INSTRUCTIONS FOR THE TASK
Here are the records. Write out exactly the lines between the one holding "Image resolution: width=1174, height=2576." and the one holding "Datasets (346, 103)", inclusive.

INFORMATION GIVEN
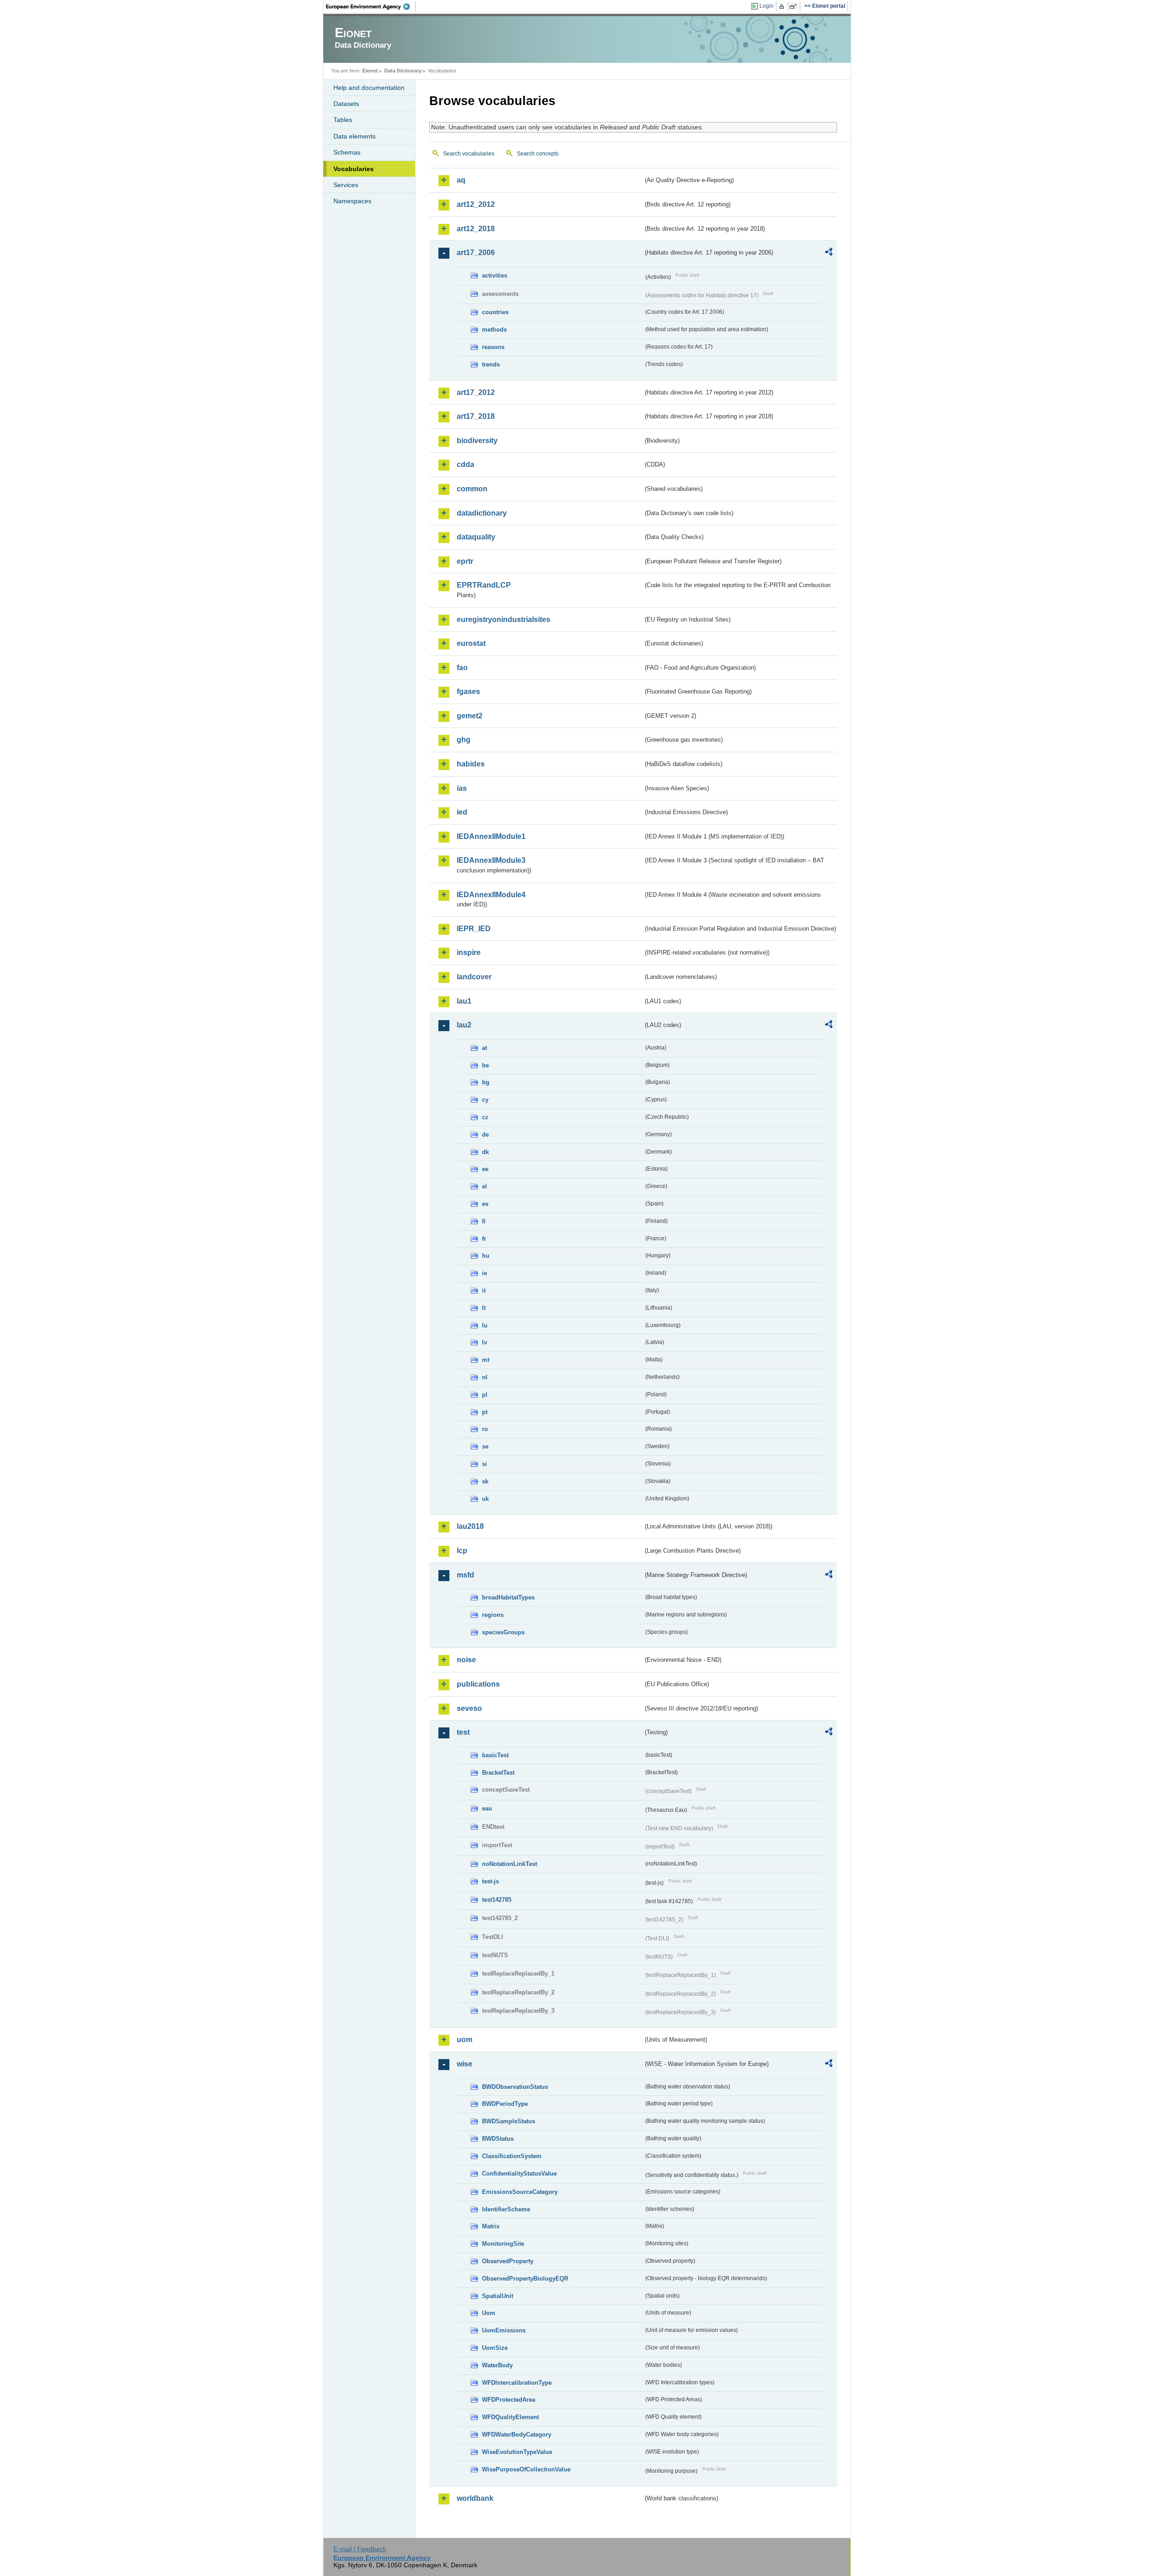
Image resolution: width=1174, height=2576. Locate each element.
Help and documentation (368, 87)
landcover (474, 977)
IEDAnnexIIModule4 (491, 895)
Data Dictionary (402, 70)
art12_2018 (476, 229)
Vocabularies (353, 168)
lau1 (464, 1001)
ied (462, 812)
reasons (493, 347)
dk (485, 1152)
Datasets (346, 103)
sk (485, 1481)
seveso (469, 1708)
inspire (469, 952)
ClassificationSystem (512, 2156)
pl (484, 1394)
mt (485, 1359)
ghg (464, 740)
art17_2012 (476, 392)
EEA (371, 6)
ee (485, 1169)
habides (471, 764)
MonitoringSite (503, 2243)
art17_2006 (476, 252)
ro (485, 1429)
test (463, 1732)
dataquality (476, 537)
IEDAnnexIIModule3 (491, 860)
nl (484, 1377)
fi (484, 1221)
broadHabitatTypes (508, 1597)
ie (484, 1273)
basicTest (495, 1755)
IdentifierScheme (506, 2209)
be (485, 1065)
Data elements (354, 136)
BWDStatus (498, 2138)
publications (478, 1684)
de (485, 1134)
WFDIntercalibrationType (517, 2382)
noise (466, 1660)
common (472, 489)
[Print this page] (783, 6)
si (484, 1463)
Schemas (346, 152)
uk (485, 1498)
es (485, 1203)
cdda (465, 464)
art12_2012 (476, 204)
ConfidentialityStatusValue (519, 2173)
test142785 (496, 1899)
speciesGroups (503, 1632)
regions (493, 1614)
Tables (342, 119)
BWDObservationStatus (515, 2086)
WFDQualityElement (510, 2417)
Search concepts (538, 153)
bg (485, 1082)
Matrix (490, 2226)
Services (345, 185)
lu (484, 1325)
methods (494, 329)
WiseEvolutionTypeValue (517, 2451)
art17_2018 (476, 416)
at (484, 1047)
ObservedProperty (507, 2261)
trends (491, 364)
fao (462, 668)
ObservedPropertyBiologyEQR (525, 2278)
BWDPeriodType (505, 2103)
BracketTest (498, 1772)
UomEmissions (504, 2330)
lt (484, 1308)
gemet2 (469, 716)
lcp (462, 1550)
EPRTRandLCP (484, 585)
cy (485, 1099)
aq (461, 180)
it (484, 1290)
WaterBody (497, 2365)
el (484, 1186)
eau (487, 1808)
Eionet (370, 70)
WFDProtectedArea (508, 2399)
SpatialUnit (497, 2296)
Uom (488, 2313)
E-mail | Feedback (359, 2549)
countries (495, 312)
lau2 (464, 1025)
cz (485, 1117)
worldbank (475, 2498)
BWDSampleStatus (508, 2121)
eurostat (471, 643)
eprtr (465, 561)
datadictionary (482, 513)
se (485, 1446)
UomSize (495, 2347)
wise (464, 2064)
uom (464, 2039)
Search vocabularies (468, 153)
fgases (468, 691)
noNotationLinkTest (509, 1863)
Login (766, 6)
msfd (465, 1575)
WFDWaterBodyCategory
---
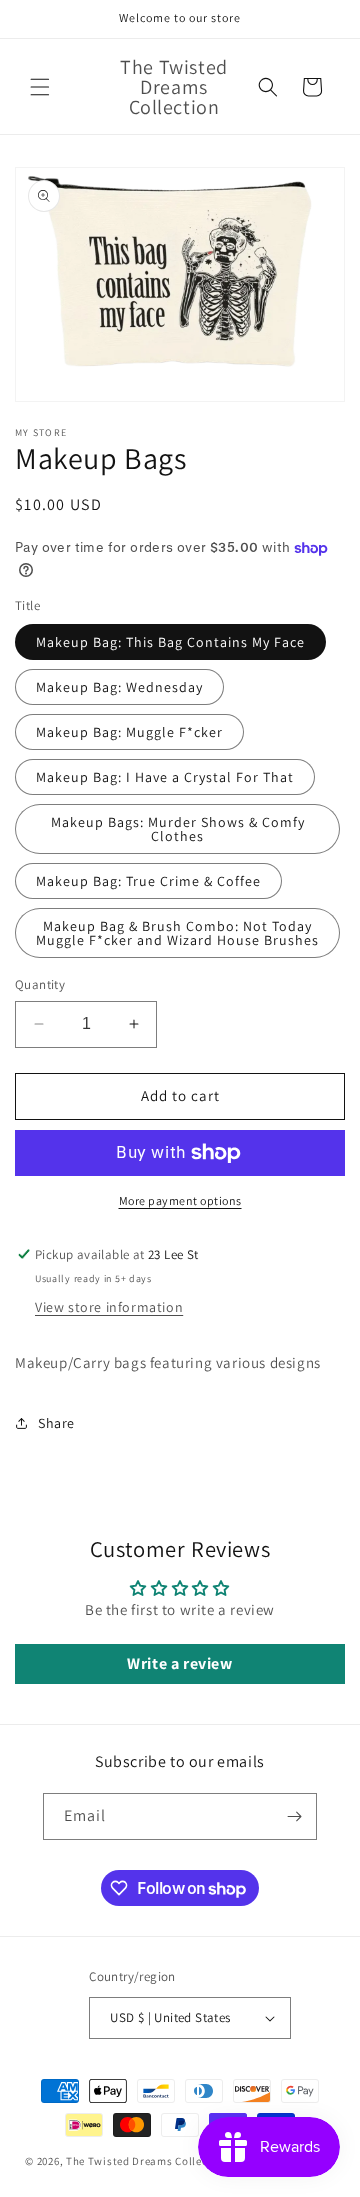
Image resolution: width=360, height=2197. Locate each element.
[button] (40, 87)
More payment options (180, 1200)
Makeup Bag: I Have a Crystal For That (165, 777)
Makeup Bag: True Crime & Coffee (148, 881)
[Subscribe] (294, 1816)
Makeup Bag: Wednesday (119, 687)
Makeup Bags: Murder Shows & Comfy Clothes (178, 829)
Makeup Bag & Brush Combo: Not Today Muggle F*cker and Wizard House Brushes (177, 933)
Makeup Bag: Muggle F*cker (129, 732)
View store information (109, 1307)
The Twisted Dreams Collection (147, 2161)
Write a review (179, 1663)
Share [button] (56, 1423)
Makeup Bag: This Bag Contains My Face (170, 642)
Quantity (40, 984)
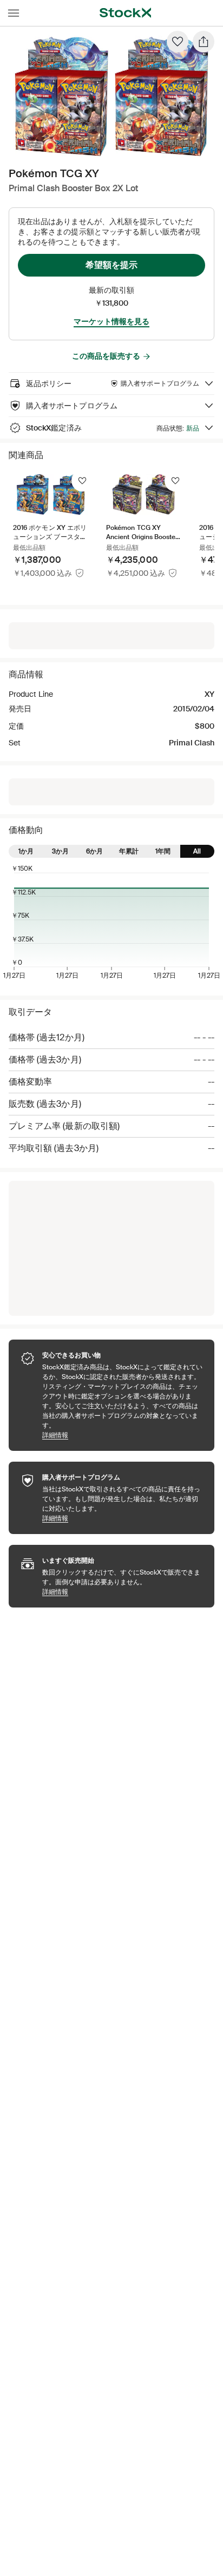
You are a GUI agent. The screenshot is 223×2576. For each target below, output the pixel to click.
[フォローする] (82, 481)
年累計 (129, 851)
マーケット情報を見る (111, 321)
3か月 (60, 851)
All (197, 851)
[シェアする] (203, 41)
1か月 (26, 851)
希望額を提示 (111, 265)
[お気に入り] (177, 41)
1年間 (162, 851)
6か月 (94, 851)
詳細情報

ANSWER BELOW
Image resolution: width=1174, height=2576. Locate each element.
Help and documentation (368, 87)
landcover (474, 977)
IEDAnnexIIModule4 (491, 895)
Data Dictionary (402, 70)
art12_2018 (476, 229)
Vocabularies (353, 168)
lau1 (464, 1001)
ied (462, 812)
reasons (493, 347)
dk (485, 1152)
Datasets (346, 103)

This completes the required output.